Search code examples
pythonmatplotlibmachine-learninglinear-regressionvalueerror

Python Multiple linear regression can't plot


I'm trying to run multiple linear regression but i'm having trouble with plotting my results. I'm trying to plot my 3D plot my i get this output ValueError: operands could not be broadcast together with remapped shapes [original->remapped]: (4,) and requested shape (34,)

from sklearn.model_selection import train_test_split
X_train, X_test, y_train,y_test = train_test_split(X, Y, test_size = 0.2, random_state = 0)

from sklearn.linear_model import LinearRegression
regressor = LinearRegression()
regressor.fit(X_train, y_train)
y_pred = regressor.predict(X_test)


fig = plt.figure()
ax = fig.add_subplot(111, projection='3d')
ax.scatter(X.iloc[:, 0], X.iloc[:, 1], Y)
ax.plot(X.iloc[:, 0], X.iloc[:, 1], y_pred, color='red')

ax.set_xlabel('Annual Income (k$)')
ax.set_ylabel('Age')
ax.set_zlabel('Spending Score')
plt.show()

Edited: enter image description here

Edit 2: enter image description here


Solution

  • The plot command should be:

    ax.plot(X_test.iloc[:, 0], X_test.iloc[:, 1], y_pred, color='red')
    

    because y_pred contains y values only for the subset X_test, not the entire input X.

    Plotting with connected lines (ax.plot) doesn't make sense, because the input data is probably not ordered in a meaningful way and the test set is definitely not ordered even if the input data was ordered.

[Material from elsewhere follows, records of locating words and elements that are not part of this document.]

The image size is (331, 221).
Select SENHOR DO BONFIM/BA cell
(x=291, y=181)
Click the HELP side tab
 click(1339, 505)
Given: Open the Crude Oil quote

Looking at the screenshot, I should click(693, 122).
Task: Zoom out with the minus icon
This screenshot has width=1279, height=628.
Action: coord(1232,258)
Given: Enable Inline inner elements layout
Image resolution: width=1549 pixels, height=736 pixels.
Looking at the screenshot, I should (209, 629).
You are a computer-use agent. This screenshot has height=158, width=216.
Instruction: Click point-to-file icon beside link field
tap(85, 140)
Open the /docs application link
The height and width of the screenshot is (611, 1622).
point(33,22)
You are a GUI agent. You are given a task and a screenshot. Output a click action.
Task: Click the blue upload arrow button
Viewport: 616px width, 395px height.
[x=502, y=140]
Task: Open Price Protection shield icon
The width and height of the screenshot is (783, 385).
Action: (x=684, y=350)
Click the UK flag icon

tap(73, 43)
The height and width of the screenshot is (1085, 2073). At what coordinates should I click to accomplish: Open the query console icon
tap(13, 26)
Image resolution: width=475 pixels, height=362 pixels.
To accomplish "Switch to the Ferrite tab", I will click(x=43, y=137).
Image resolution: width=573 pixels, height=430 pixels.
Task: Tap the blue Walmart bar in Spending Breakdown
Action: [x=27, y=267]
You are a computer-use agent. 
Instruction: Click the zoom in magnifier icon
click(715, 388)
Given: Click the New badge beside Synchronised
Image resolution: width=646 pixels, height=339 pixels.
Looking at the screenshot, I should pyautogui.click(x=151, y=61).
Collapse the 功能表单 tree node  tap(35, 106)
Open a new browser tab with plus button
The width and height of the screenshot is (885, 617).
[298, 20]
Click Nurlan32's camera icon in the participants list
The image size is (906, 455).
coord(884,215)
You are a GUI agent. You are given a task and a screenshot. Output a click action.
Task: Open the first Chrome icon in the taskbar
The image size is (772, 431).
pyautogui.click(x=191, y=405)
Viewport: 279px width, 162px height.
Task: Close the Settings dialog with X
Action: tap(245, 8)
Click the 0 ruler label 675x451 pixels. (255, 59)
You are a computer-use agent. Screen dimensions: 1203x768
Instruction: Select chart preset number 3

    I would plot it like this:

    enter image description here

    from sklearn.model_selection import train_test_split
    from mpl_toolkits.mplot3d import Axes3D
    import numpy as np
    
    # generate some data as an example.
    np.random.seed(1)
    n = 20
    X = pd.DataFrame(np.random.uniform(size=(n, 2)), columns=['foo', 'bar'])
    Y = X['foo'] + 2*X['bar'] + np.random.normal(scale=0.2, size=n)
    
    X_train, X_test, y_train,y_test = train_test_split(X, Y, test_size = 0.2, random_state = 0)
    
    from sklearn.linear_model import LinearRegression
    regressor = LinearRegression()
    regressor.fit(X_train, y_train)
    y_pred = regressor.predict(X_test)
    
    
    fig = plt.figure()
    ax = fig.add_subplot(111, projection='3d')
    ax.scatter(X['foo'], X['bar'], Y, label='data')
    
    for x0, x1, yt, yp in zip(X_test['foo'], X_test['bar'], y_test, y_pred):
        ax.plot([x0, x0], [x1, x1], [yt, yp], color='red')
    
    ax.scatter(X_test['foo'], X_test['bar'], y_pred, color='red', marker='s', label='prediction') 
    
    ax.set_xlabel('X0')
    ax.set_ylabel('X1')
    ax.set_zlabel('y')
    ax.legend()
    fig.show()
    

    There are other ways to do visualization. You could use np.meshgrid to generate X values on a grid and get y values from your predictor and plot it using plot_wireframe and plot both the train and test data using vertical lines to indicate their vertical distance from the wireframe. It depends on the data what makes sense.